• [Directions for this task]: Copy the passage on ineffective assistance of counsel word for word, keeping every citation and punctuation mark unchanged.

• [Supplied text]:

━━━━━━━━━━

The Sixth Amendment guarantees the right to effective assistance of counsel. "The clearly established federal law for ineffective assistance of counsel claims is Strickland v. Washington, 466 U.S. 668 (1984)." Atwood v. Ryan, --- F.3d ----, 2017 WL 4018397, at *14 (9th Cir. Sept. 13, 2017). To establish ineffective assistance of counsel under Strickland, a petitioner must prove (1) that "counsel's performance was deficient," and (2) that "the deficient performance prejudiced the defense." 466 U.S. at 687. "[A] court must indulge a strong presumption that counsel's conduct falls within the wide range of reasonable professional assistance." Id. at 688. The right to effective assistance of counsel extends to plea negotiations and sentencing. See Padilla, 559 U.S. at 374; Lafler v. Cooper, 566 U.S. 156, 165 (2012) ("Even though sentencing does not concern the defendant's guilt or innocence, ineffective assistance of counsel during a sentencing hearing can result in Strickland prejudice because any amount of [additional] jail time has Sixth Amendment significance." (internal quotation marks omitted; alteration in original)); United States v. Boothroyd, 403 F. Supp. 2d 1011, 1016 (D. Or. 2005) ("Failure to investigate or prepare adequately for sentencing may render counsel ineffective.").

━━━━━━━━━━

• [Supplied data]:
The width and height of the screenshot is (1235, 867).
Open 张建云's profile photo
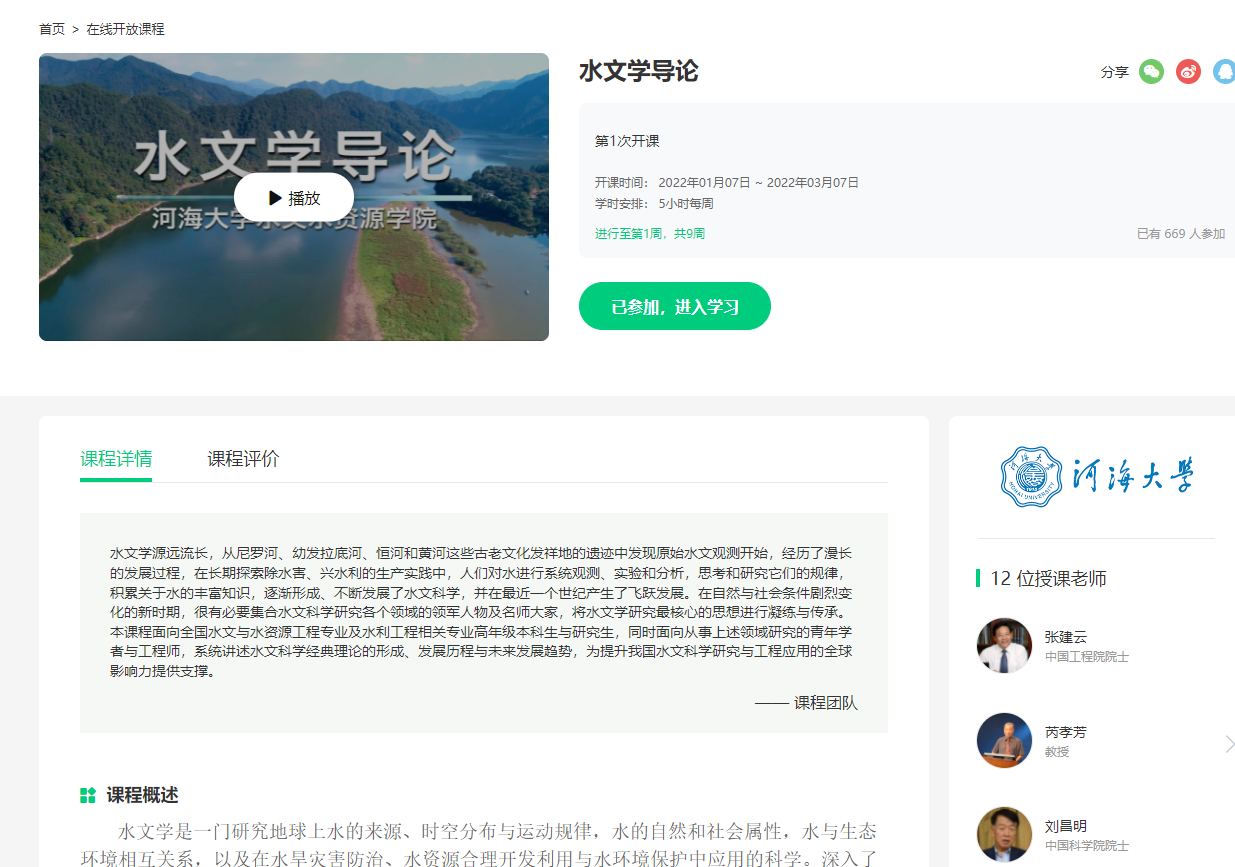click(x=1004, y=646)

━━━━━━━━━━

• [Answer for this exercise]:
The Sixth Amendment guarantees the right to effective assistance of counsel. "The clearly established federal law for ineffective assistance of counsel claims is Strickland v. Washington, 466 U.S. 668 (1984)." Atwood v. Ryan, --- F.3d ----, 2017 WL 4018397, at *14 (9th Cir. Sept. 13, 2017). To establish ineffective assistance of counsel under Strickland, a petitioner must prove (1) that "counsel's performance was deficient," and (2) that "the deficient performance prejudiced the defense." 466 U.S. at 687. "[A] court must indulge a strong presumption that counsel's conduct falls within the wide range of reasonable professional assistance." Id. at 688. The right to effective assistance of counsel extends to plea negotiations and sentencing. See Padilla, 559 U.S. at 374; Lafler v. Cooper, 566 U.S. 156, 165 (2012) ("Even though sentencing does not concern the defendant's guilt or innocence, ineffective assistance of counsel during a sentencing hearing can result in Strickland prejudice because any amount of [additional] jail time has Sixth Amendment significance." (internal quotation marks omitted; alteration in original)); United States v. Boothroyd, 403 F. Supp. 2d 1011, 1016 (D. Or. 2005) ("Failure to investigate or prepare adequately for sentencing may render counsel ineffective.").